Before Cloudflare, my PHP script would handle any non-SSL requests by issuing a 301 redirect to the correct SSL-based URL.

I would like this behavior to continue since onboarding onto Cloudflare, but it is not working.

My SSL/TLS encryption mode is Full (strict). The origin server has its own EV SSL certificate.

When I began using Cloudflare, I came across the problem that if a non-SSL request is made when the “Always use HTTPS” option is disabled, a 307 redirect occurs to the SSL-based version of the URL. When the “Always use HTTPS” option is enabled, a 301 redirect occurs to the SSL-based version of the URL.

This is not the desired behavior because our URL structure has changed over the past 20 years that the website has been running. Most of the incoming links we have pointing to our site from 10+ years ago were before we switched over to HTTPS, and they are in our old site structure.

If our PHP script on the origin server detects a non-SSL request, it issues a 301 redirect to an SSL page that uses our new URL structure. Additionally, if our PHP script on the origin server detects a URL in the wrong structure, it issues a 301 redirect to the new URL structure.

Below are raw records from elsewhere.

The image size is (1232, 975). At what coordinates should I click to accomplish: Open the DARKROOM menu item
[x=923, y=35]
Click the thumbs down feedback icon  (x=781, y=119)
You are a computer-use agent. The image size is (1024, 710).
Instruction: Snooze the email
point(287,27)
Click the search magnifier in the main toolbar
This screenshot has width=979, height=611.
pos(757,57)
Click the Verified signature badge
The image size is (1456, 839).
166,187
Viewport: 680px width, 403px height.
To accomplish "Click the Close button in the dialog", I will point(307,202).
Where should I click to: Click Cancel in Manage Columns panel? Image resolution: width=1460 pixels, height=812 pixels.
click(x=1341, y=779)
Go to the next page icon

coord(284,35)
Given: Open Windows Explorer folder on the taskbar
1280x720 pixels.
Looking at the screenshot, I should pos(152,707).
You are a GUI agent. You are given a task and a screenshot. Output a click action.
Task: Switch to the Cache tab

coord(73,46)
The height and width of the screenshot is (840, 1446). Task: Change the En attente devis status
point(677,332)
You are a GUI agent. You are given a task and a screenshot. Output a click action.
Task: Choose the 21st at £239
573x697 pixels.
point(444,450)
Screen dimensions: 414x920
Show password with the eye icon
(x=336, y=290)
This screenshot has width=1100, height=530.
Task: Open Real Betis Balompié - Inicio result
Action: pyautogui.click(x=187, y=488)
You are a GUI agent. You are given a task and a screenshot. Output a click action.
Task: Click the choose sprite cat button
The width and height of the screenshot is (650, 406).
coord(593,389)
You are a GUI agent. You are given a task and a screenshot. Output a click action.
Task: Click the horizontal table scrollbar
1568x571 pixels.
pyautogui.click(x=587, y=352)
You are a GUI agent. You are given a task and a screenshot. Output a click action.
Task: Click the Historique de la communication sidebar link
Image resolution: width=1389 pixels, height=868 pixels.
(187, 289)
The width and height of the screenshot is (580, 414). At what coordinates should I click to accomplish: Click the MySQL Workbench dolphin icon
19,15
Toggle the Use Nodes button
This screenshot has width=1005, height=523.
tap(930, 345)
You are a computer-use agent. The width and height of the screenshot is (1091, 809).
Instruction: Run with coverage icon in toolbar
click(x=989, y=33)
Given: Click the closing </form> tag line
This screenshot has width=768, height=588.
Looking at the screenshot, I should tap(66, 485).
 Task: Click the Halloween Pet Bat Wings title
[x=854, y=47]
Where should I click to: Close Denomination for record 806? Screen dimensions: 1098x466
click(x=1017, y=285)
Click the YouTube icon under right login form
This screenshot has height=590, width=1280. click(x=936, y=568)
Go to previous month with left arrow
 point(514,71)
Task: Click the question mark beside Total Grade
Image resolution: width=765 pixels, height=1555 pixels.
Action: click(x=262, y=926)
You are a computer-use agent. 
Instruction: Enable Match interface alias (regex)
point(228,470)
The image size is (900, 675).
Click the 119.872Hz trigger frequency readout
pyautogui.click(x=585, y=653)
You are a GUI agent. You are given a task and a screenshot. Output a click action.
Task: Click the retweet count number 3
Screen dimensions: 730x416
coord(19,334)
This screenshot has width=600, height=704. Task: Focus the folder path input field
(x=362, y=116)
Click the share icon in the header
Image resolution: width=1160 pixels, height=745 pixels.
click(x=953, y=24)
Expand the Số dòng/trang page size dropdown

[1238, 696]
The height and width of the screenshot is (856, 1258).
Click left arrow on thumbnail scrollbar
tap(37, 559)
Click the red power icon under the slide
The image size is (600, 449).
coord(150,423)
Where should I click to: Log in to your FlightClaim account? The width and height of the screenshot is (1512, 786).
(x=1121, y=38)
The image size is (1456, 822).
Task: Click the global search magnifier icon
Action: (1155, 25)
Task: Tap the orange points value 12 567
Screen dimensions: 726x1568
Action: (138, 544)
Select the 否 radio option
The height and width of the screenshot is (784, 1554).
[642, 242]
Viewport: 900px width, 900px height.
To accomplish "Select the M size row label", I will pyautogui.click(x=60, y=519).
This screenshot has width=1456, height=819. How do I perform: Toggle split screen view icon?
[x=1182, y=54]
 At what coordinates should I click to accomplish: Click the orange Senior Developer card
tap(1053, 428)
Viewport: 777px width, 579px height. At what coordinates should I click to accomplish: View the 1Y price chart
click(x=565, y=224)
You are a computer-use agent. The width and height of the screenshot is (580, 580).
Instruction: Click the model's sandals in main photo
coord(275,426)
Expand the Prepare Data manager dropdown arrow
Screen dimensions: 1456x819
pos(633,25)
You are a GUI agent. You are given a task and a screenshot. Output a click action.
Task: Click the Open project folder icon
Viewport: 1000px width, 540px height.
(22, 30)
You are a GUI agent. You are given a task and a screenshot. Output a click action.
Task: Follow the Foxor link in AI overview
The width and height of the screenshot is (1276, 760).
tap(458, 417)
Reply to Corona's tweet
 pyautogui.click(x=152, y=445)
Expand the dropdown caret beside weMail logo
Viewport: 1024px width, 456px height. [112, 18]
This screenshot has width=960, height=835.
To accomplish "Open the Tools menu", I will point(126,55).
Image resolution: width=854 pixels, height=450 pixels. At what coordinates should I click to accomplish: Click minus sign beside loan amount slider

Since using Cloudflare, HTTP->HTTPS URL rewriting seems to always happen on the edge. Therefore, two redirects are occurring one after the other: first HTTP to HTTPS, and then a second from our old URL structure to our new URL structure. This is both inefficient and is bad for SEO. The desired behavior is to allow my PHP script to handle a single 301 redirect to an HTTPS URL with the new site structure.

In any case, a few weeks ago, I enabled HSTS. Now, it doesn’t matter if I have “Always Use HTTPS” enabled or disabled. Either way, it issues a 307 Internal Redirect to the SSL version of the same URL.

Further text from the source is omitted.